- **Exercise instructions**
From the data below, repeat everything exactly except the images.

- **The records**
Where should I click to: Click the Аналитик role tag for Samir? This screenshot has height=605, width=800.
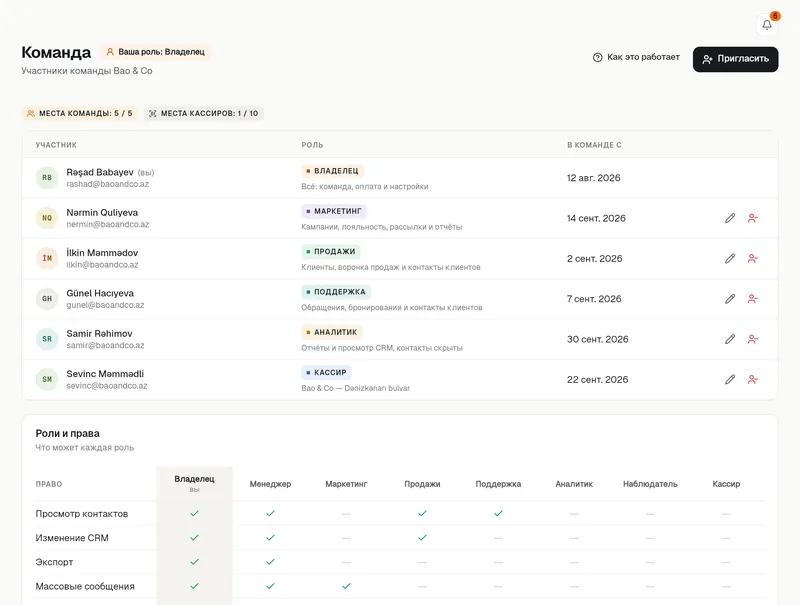(x=332, y=332)
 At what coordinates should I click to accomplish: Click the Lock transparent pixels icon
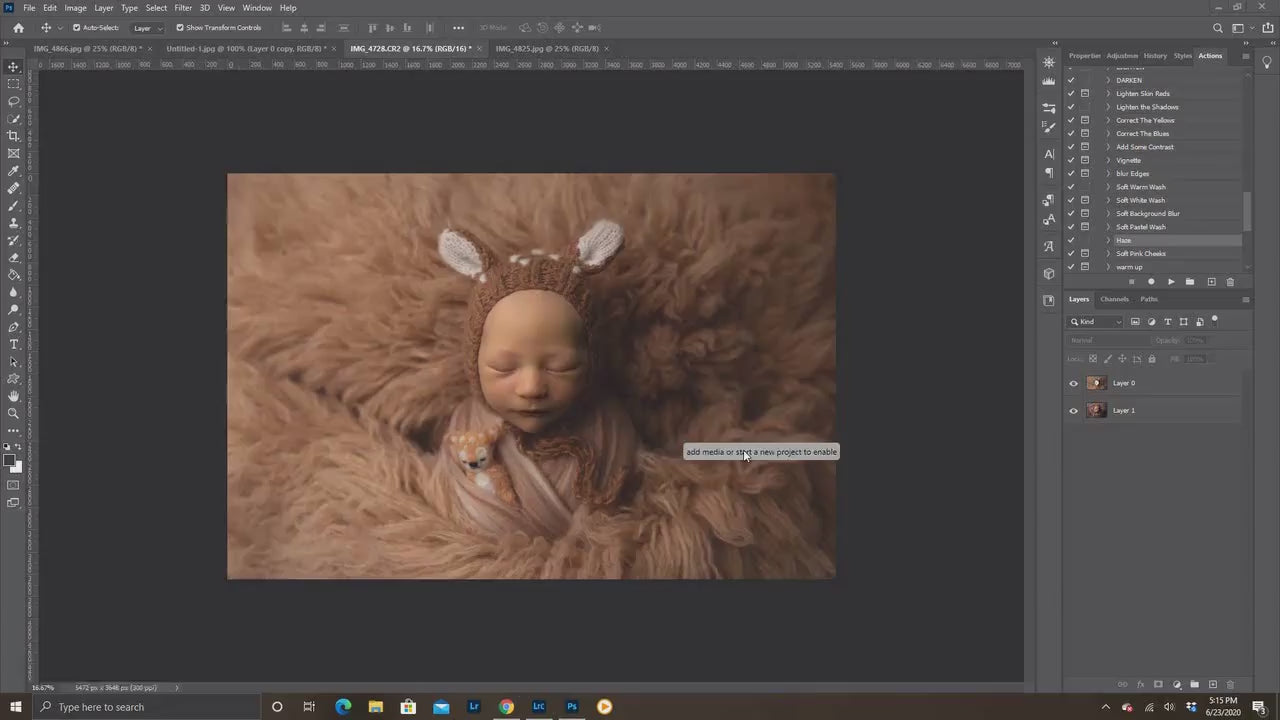(1092, 358)
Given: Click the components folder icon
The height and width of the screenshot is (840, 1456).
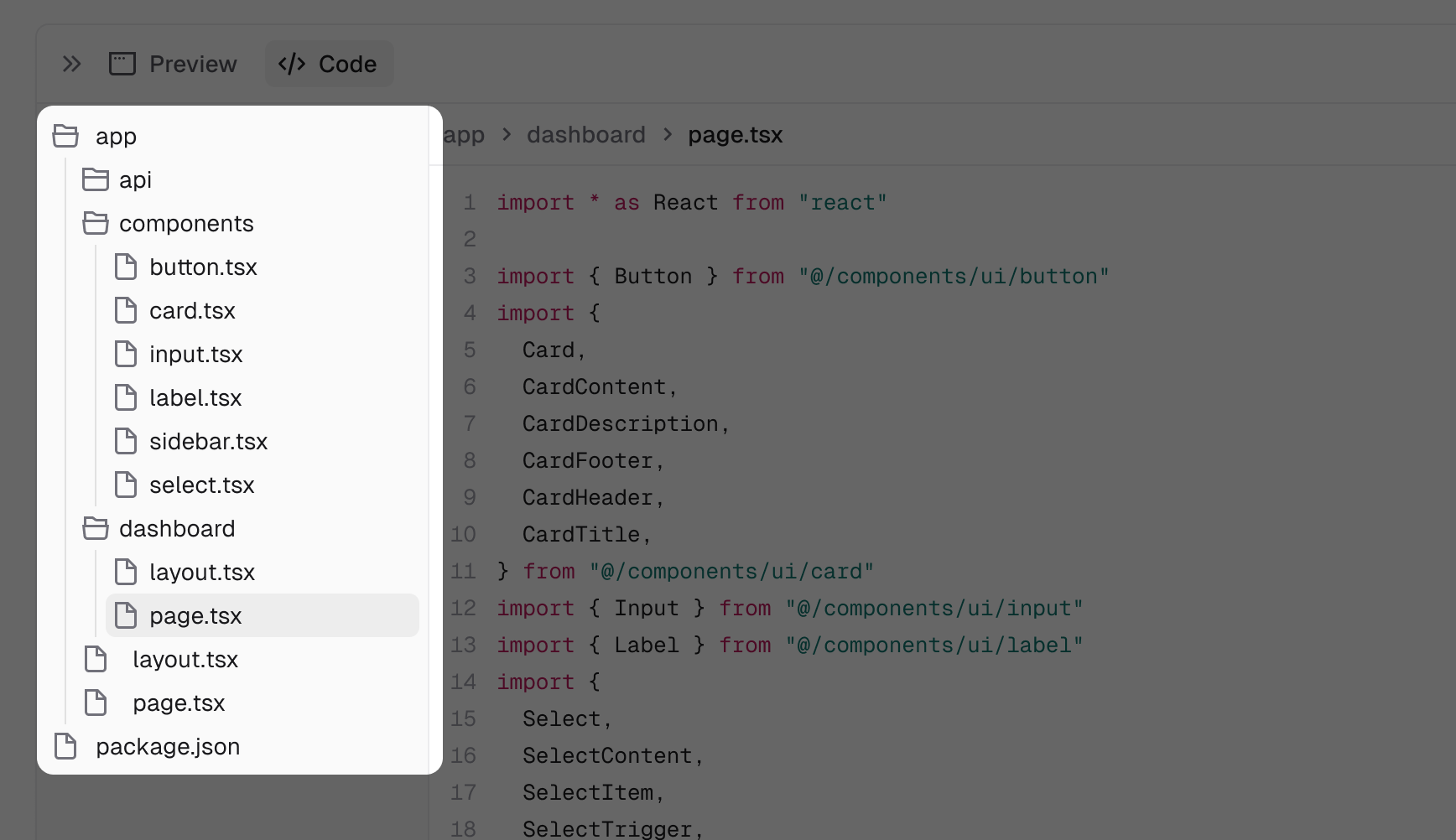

- **Solution for this task**
Where should I click to: Click the Аналитик role tag for Samir? This screenshot has height=605, width=800.
(x=332, y=332)
 At what coordinates should I click to accomplish: Click the Lock transparent pixels icon
(1092, 358)
Given: Click the components folder icon
The height and width of the screenshot is (840, 1456).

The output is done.